Description of the task
Report how many lines in the entries below contain the word "Identify", giving only the number.
***** Listed entries *****
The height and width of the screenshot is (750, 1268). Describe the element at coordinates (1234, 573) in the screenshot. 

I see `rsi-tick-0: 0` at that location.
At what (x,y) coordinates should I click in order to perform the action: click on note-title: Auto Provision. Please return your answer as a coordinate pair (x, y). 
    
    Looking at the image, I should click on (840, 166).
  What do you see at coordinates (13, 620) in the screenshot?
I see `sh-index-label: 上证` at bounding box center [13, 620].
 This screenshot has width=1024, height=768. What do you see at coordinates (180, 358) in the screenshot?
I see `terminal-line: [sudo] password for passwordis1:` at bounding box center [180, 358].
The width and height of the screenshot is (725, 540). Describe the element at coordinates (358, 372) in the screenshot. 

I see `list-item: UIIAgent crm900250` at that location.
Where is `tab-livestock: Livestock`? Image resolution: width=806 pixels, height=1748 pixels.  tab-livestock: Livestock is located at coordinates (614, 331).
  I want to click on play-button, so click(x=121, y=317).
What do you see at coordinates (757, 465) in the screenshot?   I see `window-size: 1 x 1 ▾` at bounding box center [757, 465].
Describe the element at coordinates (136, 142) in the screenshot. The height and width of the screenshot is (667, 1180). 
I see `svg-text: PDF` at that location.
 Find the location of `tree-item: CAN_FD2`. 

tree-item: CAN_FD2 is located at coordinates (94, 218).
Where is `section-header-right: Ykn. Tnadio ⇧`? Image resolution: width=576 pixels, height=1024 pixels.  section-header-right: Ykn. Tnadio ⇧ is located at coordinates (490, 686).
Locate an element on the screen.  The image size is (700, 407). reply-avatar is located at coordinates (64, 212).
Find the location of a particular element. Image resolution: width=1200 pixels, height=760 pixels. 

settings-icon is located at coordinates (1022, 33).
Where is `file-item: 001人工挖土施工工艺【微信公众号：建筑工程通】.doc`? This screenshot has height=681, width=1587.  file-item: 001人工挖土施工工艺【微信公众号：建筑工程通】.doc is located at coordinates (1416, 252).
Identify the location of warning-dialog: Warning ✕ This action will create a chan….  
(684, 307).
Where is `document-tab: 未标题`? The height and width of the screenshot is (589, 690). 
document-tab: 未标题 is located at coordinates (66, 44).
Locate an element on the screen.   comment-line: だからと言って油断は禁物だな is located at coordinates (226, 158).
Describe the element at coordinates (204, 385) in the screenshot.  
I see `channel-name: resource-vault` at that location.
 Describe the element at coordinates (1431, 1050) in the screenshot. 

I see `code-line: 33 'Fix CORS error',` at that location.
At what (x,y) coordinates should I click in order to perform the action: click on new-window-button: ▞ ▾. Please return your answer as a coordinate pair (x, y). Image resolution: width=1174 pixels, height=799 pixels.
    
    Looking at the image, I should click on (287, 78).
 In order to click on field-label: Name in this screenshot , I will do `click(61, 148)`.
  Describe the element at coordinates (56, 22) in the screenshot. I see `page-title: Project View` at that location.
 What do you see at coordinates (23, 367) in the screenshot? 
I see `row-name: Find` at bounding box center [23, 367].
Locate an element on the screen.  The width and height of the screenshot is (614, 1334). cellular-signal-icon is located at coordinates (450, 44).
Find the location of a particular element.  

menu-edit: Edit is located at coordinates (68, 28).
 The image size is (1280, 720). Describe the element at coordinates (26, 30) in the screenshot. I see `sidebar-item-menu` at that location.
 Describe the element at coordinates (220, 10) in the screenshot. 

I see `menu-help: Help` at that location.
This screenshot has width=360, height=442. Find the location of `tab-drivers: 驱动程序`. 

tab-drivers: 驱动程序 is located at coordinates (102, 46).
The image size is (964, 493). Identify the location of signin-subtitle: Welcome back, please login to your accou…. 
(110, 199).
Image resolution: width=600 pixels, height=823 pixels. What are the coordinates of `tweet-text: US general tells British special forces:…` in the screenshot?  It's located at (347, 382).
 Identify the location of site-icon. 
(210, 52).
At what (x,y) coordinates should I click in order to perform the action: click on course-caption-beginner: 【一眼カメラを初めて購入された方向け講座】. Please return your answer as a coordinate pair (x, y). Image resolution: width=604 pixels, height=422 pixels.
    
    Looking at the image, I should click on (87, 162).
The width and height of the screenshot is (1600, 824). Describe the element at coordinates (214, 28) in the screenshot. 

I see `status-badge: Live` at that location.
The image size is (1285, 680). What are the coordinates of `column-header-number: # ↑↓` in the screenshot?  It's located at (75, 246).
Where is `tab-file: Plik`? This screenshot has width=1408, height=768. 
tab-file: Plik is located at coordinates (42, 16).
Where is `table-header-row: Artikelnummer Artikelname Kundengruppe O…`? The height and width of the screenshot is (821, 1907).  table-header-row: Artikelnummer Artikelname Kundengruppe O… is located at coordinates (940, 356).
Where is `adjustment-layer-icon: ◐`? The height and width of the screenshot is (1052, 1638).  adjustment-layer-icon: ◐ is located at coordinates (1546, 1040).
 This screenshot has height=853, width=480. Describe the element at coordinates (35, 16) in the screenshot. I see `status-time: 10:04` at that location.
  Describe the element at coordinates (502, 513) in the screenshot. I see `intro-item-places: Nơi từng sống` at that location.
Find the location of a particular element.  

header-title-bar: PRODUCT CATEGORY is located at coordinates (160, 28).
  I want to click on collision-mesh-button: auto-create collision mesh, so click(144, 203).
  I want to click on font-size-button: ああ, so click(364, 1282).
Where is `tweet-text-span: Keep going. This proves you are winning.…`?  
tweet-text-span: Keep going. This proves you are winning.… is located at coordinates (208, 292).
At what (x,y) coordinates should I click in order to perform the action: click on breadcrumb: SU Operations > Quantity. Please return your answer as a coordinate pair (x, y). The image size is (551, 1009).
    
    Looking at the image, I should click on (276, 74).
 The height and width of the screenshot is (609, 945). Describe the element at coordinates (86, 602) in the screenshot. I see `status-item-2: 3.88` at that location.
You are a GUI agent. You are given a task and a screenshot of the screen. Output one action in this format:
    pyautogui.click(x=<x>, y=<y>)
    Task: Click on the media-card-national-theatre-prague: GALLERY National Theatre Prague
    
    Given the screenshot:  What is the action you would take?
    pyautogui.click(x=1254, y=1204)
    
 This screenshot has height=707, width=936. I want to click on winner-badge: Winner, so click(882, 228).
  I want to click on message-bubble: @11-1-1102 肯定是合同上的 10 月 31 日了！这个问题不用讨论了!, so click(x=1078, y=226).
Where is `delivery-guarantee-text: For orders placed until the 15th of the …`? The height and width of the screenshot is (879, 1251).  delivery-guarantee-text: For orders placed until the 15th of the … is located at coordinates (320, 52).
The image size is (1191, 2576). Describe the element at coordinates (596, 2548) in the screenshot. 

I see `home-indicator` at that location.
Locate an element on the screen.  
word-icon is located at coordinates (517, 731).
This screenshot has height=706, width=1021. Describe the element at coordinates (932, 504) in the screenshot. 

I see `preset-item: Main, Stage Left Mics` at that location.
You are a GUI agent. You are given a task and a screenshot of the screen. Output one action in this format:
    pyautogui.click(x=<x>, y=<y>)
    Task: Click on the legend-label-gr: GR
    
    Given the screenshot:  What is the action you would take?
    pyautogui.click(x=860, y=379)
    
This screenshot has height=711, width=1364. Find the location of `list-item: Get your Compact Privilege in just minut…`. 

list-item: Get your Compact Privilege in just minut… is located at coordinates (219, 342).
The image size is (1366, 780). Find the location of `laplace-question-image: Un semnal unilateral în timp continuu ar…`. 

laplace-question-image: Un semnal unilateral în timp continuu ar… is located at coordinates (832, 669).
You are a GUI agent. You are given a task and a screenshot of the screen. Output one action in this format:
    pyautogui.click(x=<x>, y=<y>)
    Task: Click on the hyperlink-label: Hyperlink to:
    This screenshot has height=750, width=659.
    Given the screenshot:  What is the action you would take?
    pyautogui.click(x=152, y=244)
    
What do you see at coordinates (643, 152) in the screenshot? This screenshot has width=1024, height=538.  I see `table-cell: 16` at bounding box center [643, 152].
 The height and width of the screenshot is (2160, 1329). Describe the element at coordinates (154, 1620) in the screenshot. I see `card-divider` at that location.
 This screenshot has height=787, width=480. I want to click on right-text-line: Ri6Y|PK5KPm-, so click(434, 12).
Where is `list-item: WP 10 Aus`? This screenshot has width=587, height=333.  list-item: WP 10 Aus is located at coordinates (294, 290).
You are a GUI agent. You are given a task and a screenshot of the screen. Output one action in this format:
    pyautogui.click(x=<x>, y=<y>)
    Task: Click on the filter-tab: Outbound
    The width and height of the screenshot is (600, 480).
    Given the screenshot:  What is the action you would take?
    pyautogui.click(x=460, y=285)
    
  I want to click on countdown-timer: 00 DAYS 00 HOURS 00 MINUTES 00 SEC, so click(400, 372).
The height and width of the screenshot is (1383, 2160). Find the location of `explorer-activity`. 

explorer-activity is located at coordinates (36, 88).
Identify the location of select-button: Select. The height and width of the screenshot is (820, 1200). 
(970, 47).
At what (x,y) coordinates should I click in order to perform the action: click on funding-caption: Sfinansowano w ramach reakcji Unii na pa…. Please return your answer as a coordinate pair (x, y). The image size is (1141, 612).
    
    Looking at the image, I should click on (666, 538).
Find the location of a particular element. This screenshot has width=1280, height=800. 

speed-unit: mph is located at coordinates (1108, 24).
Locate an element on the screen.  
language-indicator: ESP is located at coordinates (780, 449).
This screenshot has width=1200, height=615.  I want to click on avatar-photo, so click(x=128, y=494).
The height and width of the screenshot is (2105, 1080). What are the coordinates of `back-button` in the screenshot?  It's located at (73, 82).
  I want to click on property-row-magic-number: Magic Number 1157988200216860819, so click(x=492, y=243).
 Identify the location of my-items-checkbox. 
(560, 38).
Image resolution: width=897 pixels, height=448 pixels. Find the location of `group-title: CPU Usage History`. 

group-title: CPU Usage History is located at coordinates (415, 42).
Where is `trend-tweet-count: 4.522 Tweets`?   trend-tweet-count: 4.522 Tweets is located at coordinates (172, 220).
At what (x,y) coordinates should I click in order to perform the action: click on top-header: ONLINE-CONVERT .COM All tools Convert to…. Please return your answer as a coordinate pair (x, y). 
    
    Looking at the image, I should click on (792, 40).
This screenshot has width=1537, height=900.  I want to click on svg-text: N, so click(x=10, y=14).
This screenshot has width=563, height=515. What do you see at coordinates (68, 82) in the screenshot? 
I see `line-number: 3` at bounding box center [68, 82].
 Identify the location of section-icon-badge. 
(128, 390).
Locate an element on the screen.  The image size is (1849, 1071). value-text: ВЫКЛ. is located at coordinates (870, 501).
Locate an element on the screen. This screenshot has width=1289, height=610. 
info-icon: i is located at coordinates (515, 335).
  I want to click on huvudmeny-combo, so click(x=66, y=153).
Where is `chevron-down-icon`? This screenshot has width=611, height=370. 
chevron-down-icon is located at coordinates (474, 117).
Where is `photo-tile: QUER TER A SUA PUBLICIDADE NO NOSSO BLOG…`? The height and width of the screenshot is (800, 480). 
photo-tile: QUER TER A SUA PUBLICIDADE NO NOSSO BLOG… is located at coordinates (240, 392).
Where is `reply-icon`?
*****
Finished task
6